En contre-interrogatoire, Mme Chartrand a précisé que des analyses sanguines ont finalement révélé que Guy Turcotte avait consommé un « alcool toxique » - du méthanol, apprendra-t-elle plus tard -, mais qu'il ne présentait aucune trace de Tylenol, comme il l'avait mentionné plus tôt.

Lorsqu'elle lui a demandé des explications à ce sujet, en lui soulignant qu'il avait menti, Guy Turcotte a voulu marchander, dit-elle : « donne-moi les résultats de mes tests, et je vais te dire ce que j'ai pris », a-t-il répondu. L'urgentologue dit s'être sentie manipulée.

Selon Mme Chartrand, Guy Turcotte présentait un pH déséquilibré et devait être traité rapidement. Il n'allait pas mourir, affirme-t-elle, mais il courait le risque de devenir aveugle si rien n'était fait.

L'urgentologue a aussi précisé qu'il avait été transféré à l'Hôpital du Sacré-Coeur de Montréal parce que son cas était trop lourd pour le personnel de l'hôpital sur un plan émotif, mais aussi éthique.

Analyse de l'ordinateur

Un policier-enquêteur, Michel Dufour, a pour sa part terminé son témoignage, mardi, au sujet de son analyse du contenu de l'ordinateur portable de Guy Turcotte et des données qu'il y a récupérées.

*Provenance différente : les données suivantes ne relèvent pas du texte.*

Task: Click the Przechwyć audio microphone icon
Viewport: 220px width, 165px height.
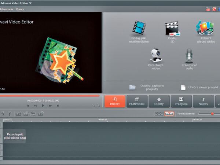Action: point(189,56)
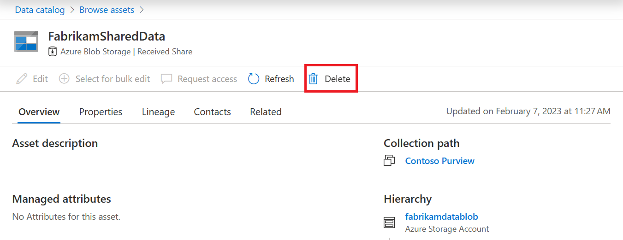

Il a expliqué que le 20 février 2009, soit le jour du drame, l'accusé a consulté plusieurs pages sur Internet au sujet d'éthanol et de méthodes de suicide.

La description de l'une d'elles à 19 h 02, comme il a été décrit dans le relevé des recherches compilées par l'ordinateur lui-même, était éloquente : « suicide - sans souffrance - comment se suicider - se donner la mort sans douleur - rapidement ».

Son témoignage a toutefois été suspendu jusqu'à mardi prochain, en raison du dépôt d'un volumineux document de quelque 500 pages sur la consultation d'un forum de discussion sur le suicide par Guy Turcotte le 15 février 2009. La défense a demandé d'avoir le temps de consulter le document.

Le procès se poursuivra mercredi avec un nouveau témoin.